A phase 3 clinical trial, known as PADMA, has paved a promising new path for treating high-risk hormone receptor (HR)-positive/HER2-negative metastatic breast cancer (mBC), in which primary results were presented at the 2024 San Antonio Breast Cancer Symposium. The study directly compared the efficacy of 2 treatment approaches: a combination of palbociclib, a CDK4/6 inhibitor, with endocrine therapy (ET), versus standard single-agent chemotherapy (CT) with or without maintenance ET. The results revealed a significant advantage for the combination therapy, offering a beacon of hope for patients facing this challenging diagnosis.

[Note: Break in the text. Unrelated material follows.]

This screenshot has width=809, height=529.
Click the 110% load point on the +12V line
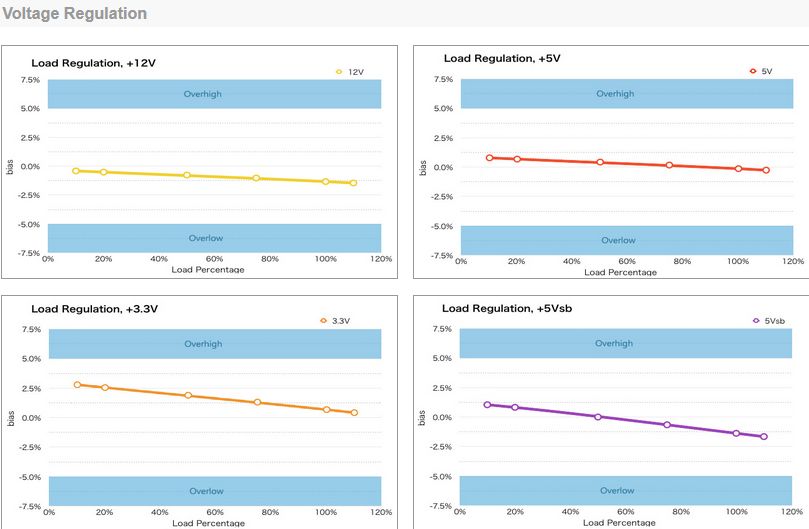coord(353,183)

PADMA is a prospective, randomized, open-label, multicenter phase 3 trial and the first trial to compare standard single-agent CT followed by maintenance ET with a CDK4/6 inhibitor plus ET as first-line therapy in patients with high-risk mBC. Previously untreated patients were randomized to receive either palbociclib 125 mg on days 1 to 21 every 28 days in combination with ET, or mono-CT of physician’s choice with or without following maintenance ET. The primary endpoint was time to treatment failure (TTF). Secondary endpoints included progression-free survival (PFS), time to first subsequent treatment, overall survival (OS), and safety.

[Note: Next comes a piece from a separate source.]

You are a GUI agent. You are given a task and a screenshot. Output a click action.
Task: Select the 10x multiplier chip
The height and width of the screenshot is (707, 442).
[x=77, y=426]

The PADMA trial enrolled 130 participants across 28 German sites, of which 120 patients started treatment and were included in the analysis (61 palbociclib + ET arm, 59 CT-based arm). The study found that the combination of palbociclib and ET resulted in a significantly longer median TTF compared with CT alone—17.2 months versus 6.1 months, respectively (P=<.001). This remarkable difference translates to a substantial delay in disease progression and a longer period of time during which patients can benefit from their initial treatment.

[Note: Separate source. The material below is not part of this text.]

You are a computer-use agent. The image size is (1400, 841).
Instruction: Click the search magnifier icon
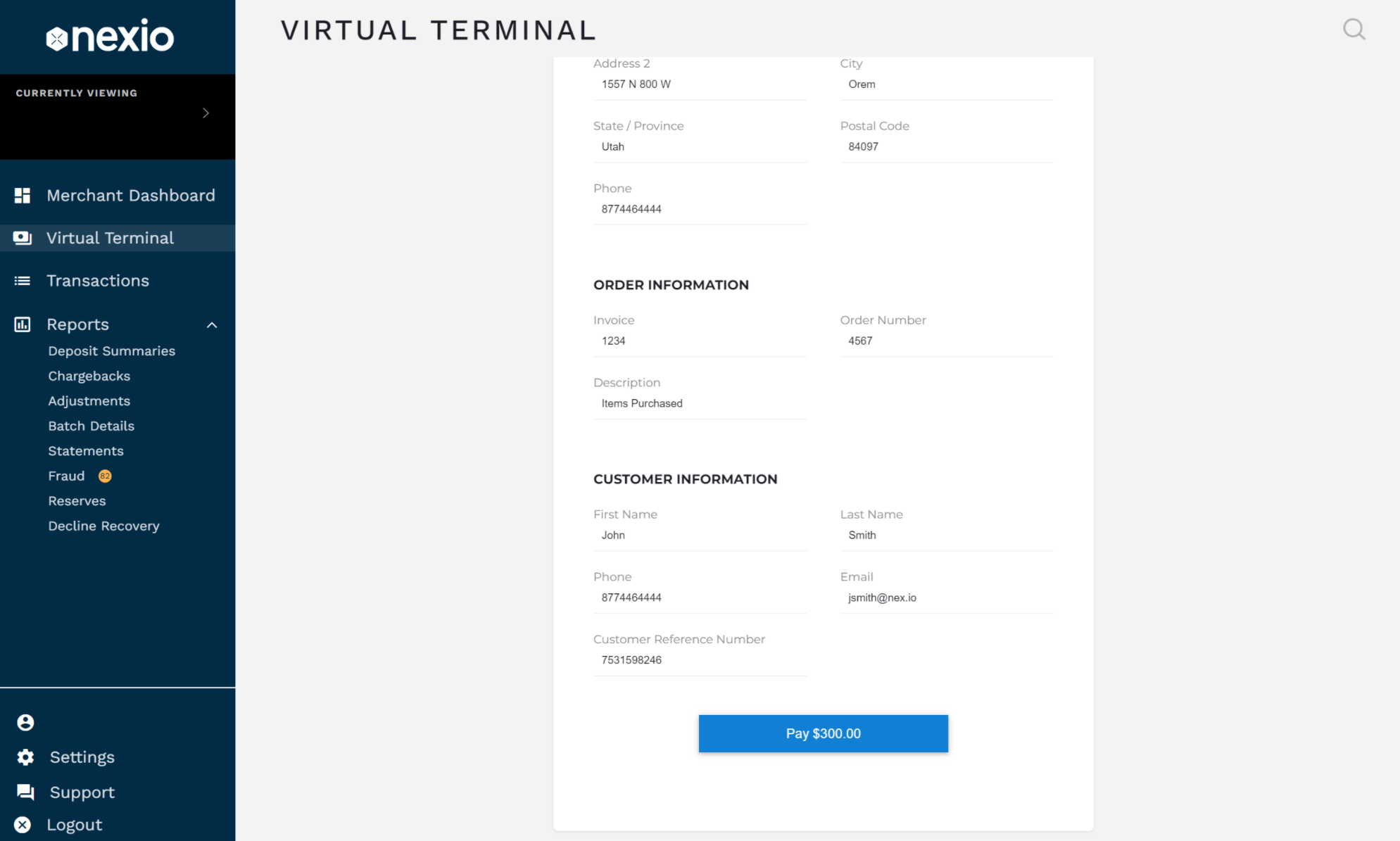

Further solidifying the superiority of the combination therapy, the trial also assessed PFS, another critical indicator of treatment effectiveness. Again, the palbociclib/ET group outperformed the CT group, demonstrating a median PFS of 18.7 months compared with 7.8 months for those receiving CT alone (P=<.001). Although the trial observed a trend toward improved OS with palbociclib/ET, this difference did not reach statistical significance. While the trend is encouraging, further research and longer follow-up are needed to definitively determine whether the combination therapy translates into an OS advantage.
It is important to note that the palbociclib/ET regimen did come with a higher incidence of hematologic toxicity, primarily affecting blood cell counts. However, nonhematologic adverse events were comparable between the 2 treatment groups. The potential benefits of improved TTF and PFS must be carefully weighed against the risk of hematologic adverse events, which can often be managed with supportive care measures.
The PADMA trial’s robust findings provide support for international guidelines recommending ET combined with CDK4/6 inhibitors as the standard first-line treatment for patients with high-risk, HR-positive/HER2-negative mBC.
Loibl S, et al. Primary results of the randomized phase III trial comparing first-line ET plus palbociclib vs standard mono-chemotherapy in women with high risk HER2-/HR+ metastatic breast cancer and indication for chemotherapy - PADMA study. Presented at: San Antonio Breast Cancer Symposium. December 10, 2024; San Antonio, TX. Abstract SESS-3616.